En las células epiteliales conjuntivales se observó un aumento significativo tanto con los estímulos inflamatorios (p < 0.001) como con los estímulos
hiperosmolares (p < 0.01). Lo que sugiere una activación del inflamasoma.
Sin embargo, la expresión de NLRP3 en los fibroblastos conjuntivales no se incrementó significativamente al ser tratados con el medio condicionado derivado de las células epiteliales estresadas. Por lo tanto, los mecanismos de señalización paracrina involucrados podrían ser más complejos o depender de factores adicionales que no están representados en nuestro modelo in vitro.

Sectores de aplicación:

Los resultados de esta investigación tienen aplicación en diversos ámbitos. En investigación biomédica, aportan conocimientos clave sobre los mecanismos moleculares del ojo seco. En oftalmología clínica, pueden ayudar a identificar biomarcadores como NLRP3 para el diagnóstico y tratamiento personalizado. A nivel terapéutico, abren la puerta al desarrollo de nuevas estrategias antiinflamatorias dirigidas al inflamasoma. Finalmente, en el sector farmacéutico y biotecnológico, ofrecen oportunidades para el diseño de fármacos y modelos celulares aplicables en ensayos preclínicos.

Metodología utilizada:

Se realizó un estudio experimental in vitro para investigar la activación del inflamasoma NLRP3 en miofibroblastos conjuntivales humanos bajo condiciones que simulan la enfermedad de ojo seco.

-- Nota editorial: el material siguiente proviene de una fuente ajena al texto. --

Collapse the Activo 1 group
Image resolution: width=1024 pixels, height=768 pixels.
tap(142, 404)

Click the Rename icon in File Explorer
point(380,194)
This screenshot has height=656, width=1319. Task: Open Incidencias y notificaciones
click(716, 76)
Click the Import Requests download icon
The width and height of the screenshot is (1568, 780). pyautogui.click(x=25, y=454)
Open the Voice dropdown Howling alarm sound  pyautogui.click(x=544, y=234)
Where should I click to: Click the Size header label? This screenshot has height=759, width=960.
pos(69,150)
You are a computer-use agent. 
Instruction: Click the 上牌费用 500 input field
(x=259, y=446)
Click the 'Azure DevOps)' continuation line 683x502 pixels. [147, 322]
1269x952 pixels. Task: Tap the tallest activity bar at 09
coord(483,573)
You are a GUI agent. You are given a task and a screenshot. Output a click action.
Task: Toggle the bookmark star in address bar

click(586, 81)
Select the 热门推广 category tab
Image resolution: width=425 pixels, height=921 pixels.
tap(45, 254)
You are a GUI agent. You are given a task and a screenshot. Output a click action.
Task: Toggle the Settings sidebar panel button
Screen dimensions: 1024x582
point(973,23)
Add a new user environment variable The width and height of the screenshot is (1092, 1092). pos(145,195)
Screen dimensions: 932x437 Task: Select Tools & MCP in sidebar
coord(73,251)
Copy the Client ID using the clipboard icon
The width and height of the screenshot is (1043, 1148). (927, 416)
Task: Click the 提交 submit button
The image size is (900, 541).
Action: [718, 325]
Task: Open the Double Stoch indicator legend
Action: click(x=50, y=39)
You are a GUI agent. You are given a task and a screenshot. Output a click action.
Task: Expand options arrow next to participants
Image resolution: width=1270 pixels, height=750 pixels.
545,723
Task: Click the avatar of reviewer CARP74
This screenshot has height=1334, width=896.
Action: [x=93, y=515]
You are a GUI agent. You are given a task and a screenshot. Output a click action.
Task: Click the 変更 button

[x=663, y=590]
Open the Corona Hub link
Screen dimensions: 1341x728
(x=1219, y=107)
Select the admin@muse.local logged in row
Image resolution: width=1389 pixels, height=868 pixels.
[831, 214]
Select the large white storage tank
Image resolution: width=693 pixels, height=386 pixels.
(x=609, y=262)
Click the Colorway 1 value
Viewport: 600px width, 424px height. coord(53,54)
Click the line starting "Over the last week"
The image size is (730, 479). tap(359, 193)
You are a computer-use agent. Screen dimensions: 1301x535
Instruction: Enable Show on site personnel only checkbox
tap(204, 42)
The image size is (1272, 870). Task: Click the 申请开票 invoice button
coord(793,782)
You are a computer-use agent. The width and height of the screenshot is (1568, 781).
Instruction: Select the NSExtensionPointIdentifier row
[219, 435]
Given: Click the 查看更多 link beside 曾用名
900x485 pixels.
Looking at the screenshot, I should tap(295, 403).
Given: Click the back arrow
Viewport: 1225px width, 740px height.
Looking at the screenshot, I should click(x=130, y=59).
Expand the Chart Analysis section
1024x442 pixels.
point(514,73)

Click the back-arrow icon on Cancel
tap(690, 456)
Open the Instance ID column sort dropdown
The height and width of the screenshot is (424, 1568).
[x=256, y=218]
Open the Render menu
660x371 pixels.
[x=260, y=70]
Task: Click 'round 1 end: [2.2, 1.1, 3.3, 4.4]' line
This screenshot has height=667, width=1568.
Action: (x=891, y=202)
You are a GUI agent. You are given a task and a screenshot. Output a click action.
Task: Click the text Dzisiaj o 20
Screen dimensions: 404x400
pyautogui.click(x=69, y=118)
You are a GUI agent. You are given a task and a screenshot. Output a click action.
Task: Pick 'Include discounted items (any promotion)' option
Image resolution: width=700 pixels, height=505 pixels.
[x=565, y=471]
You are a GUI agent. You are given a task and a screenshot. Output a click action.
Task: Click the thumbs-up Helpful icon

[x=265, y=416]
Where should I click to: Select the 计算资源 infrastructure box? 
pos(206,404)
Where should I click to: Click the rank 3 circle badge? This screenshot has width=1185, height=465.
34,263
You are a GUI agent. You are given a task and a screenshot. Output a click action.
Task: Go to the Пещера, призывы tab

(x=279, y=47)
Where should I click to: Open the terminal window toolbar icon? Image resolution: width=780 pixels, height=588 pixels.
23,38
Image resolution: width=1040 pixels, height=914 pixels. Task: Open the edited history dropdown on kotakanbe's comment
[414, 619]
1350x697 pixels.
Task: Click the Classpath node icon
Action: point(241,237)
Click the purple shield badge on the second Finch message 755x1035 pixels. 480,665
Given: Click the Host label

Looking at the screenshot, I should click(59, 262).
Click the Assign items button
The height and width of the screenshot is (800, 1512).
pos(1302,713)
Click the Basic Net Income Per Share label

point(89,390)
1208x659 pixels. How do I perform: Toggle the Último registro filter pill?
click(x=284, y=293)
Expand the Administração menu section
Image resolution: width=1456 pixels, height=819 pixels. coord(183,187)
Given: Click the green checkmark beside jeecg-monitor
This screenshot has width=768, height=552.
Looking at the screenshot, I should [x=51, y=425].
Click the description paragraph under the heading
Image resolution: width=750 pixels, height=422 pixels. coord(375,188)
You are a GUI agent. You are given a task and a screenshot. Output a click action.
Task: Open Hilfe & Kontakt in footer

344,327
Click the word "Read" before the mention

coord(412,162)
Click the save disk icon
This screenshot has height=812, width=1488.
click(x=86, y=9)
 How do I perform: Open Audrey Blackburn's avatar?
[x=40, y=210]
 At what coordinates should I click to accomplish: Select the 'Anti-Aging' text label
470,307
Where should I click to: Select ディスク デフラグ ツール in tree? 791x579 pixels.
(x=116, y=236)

Para realizar este estudio se realizaron cultivos celulares (HConEpiC, Innoprot P10870-IM y HConF, cultivo primario, Innoprot P10876), extracción (RNeasy Micro Kit) y cuantificación (Qubit RNA HS Assay Kit) de ARN, ensayos de PCR (iScript cDNA Synthesis Kit y SsoAdvanced Universal SYBR Green Supermix) y el análisis estadístico de los datos obtenidos.

Opinión sobre la experiencia investigadora desarrollada:

La experiencia investigadora ha sido muy enriquecedora tanto a nivel académico como personal. La participación activa en todas las fases del trabajo experimental desde el cultivo celular hasta el análisis de expresión génica y el tratamiento estadístico de los datos me ha permitido consolidar los conocimientos teóricos adquiridos durante el grado y desarrollar habilidades prácticas esenciales en el ámbito de la biomedicina.

Además, desenvolverme en un entorno de investigación ha facilitado mi integración en un equipo de trabajo, fortaleciendo el desarrollo de competencias transversales como la organización, la comunicación científica y la resolución de problemas. El contacto directo con técnicas avanzadas de biología molecular, como la RT-qPCR, ha sido especialmente valioso para adquirir experiencia en metodologías clave en investigación traslacional.

Finalmente, el enfoque del proyecto, centrado en un problema clínico de gran relevancia como la enfermedad del ojo seco, ha reforzado mi interés por la investigación orientada a la mejora de la calidad de vida de los pacientes y la búsqueda de soluciones innovadoras desde la ciencia básica.